1日1記事ぐらいな感じでいきたい雑記ブログ

クリエイターの幸福とは


いい話です。いい話に分類される話です。感覚的にそれはわかる。でもなぜそう感じるんだろう? 野暮なんだけど、ちょっとこの話を分析してみます。

「デリヘル呼んで」。まずデリヘル嬢が出てくる。金銭と引き換えに性的サービスを提供する職業。彼女は現実を象徴している。現実を生きている人。風俗は好きでやる仕事ではない、という合意が多分ある。彼女の存在が話のリアリティを増し、地に足が着いたものにしている。

「なんとなくオカダダのmixかけてたら」。これもリアルさに寄与する部分。なんとなくかける。つまり、ここぞという場ではなく、ごく普通に気に入られて生活の場で自分の作品が使われている。そういったことのなかにこそ尊さがあるという合意も多分ある。

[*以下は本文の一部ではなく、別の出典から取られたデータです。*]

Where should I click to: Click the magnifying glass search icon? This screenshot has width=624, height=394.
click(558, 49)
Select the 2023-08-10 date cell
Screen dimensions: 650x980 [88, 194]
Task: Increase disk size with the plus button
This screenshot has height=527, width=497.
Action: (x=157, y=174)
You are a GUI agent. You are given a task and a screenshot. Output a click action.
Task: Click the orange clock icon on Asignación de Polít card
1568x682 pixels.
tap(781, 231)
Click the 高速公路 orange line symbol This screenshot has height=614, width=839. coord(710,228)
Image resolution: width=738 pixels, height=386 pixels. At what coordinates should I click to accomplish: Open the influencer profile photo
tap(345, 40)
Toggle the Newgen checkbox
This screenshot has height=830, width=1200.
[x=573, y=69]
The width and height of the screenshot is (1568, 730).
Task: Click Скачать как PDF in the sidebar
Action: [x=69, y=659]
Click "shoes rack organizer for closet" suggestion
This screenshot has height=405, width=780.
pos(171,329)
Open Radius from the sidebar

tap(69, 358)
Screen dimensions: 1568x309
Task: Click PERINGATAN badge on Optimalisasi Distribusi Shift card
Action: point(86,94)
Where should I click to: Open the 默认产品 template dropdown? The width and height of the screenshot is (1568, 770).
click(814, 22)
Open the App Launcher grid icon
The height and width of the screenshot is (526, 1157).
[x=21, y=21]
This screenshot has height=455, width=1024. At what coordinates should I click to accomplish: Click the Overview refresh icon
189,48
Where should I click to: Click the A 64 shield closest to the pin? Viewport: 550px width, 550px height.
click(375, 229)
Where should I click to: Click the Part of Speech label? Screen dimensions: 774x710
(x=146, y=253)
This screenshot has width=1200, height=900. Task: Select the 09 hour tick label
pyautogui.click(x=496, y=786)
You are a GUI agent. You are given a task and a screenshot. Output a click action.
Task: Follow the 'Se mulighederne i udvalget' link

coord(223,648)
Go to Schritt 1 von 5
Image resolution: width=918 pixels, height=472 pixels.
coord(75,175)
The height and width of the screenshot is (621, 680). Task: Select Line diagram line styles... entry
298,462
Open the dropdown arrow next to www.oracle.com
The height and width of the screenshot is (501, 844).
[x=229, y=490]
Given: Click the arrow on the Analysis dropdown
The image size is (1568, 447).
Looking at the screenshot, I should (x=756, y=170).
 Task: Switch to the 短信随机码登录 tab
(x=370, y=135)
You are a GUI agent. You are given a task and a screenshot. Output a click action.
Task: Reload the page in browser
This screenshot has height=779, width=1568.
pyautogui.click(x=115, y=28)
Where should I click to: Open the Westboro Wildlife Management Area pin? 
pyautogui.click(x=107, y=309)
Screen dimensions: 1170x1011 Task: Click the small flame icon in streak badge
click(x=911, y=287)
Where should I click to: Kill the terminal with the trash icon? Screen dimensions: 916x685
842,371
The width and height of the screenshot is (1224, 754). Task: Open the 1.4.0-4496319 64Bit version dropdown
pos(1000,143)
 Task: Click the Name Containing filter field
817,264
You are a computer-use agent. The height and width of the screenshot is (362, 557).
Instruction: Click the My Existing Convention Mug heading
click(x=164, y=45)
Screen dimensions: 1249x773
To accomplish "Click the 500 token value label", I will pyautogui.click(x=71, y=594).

「呼んでないのに普通に遊びに家に来るようになった」。ここはポイント。つまりデリヘル嬢と彼は、"お金で繋がった関係"→"ほんものの関係"へと、"オカダダ氏の作品を介することによって"変化することができたのだ。また話の構成として起承転結の転にあたる部分でもある。

「っていう人の話をこないだ聞いて俺の人生の目標の一つが叶ったし」。その目標の一つがどんなものであるかはボカされている。読み手の想像力に任されている。ここで読み手は必要のほんの少し上を読み込む。

「もうこの話を思い出すだけで僕は一生を腐らずに過ごすことができそう」。ここで作者への報いがあったことが、(普段は音で何かを伝えようとしている人物からの)正直な吐露として語られる。

つまりこの話は、リアルで、マイナスがない。共感を呼びやすくアピールしやすい。そういった構造を持っているように思います。もちろんそれがあれば「いい話」になるってことはないと思う。でも秘密は秘密として、いまはもう少し置いておこう(ていうか掴みきれてないしw)。


この短い話を読んで感じたこと。クリエイターの幸福とは、

  1. 作品が評価されること
  2. 作品が誰かの幸福に寄与すること

このあたりにあるのだろうと思いました。ぼくも「文章を書く系の人」の超末端として、書いたものが評価されたな、と感じることはあります。しかし、それが誰かを幸せにしただろうか?という観点でいうと、極めて怪しい!と考えざるを得ません。つーかぼくの書くものの方向性からいくとそっち方面はあまりなさそうだ、という気がする。ちょっとそのへんも、今後ものを書き続けていくにあたっては、いちど考えてみる必要はありそうかも。


作品が誰かを幸福にし、そのことが作者を幸福にする。巡るものなわけです。